Plural marking

Östen Dahl oesten at LING.SU.SE
Thu Nov 12 10:19:41 UTC 1998


Listening to an astronomy lecture yesterday, I became aware of the existence
of English examples like the following (found on the Internet):

"The proton has a wavelength of about ten to the minus twelfth centimeters
while an electron has a resonant wavelength of ten to the minus eighth."

"There is the fact that when sub atomic particles are smashed together in
cyclotrons, they do not start to break apart when they touch each other,
they start to break apart when they are approximately ten to the minus
thirty fifth centimeters away from each other"

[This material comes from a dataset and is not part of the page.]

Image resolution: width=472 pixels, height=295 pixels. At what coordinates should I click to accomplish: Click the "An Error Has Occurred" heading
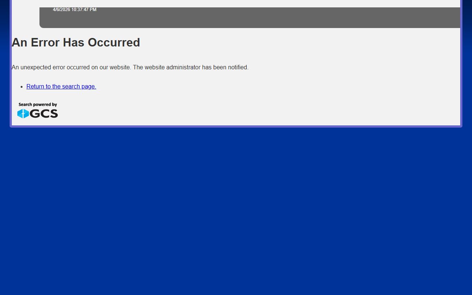76,42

The head noun of the noun phrase "ten to the minus twelfth centimeters" is
marked as plural, although the referent of the noun phrase is not a plural
object in the sense of a set with more than one member but rather denotes a
fraction of a quantity. The reasonable explanation is that plural marking is
grammaticalized in the context of numerals. In some languages, one says
"twenty-one book" rather than "twenty-one books", showing that number
marking is here a question of agreement with the numeral rather than of
semantics.

Such examples are a reminder that even in a language like English plural
marking should not necessarily be seen as obligatorily applying to a
God-given (that is, semantically defined) domain. Morphological categories
like number tend to be at least partly triggered by various idiosyncratic
features of the context.

Also, what should be treated as a plural referent is partly governed by
language-specific conventions. Distributive contexts are a case in point.
Edit Moravcsik's literal translation of a Hungarian example, "The men have
hat", yields perfect Swedish when transferred word by word: "Männen har
hatt", although Swedish normally agrees with English in the use of plural
marking. I have noticed that Russians tend to say things like "I have never
seen such handsome men" rather than "I have never seen such a handsome man"
even if they are looking at a single exemplar.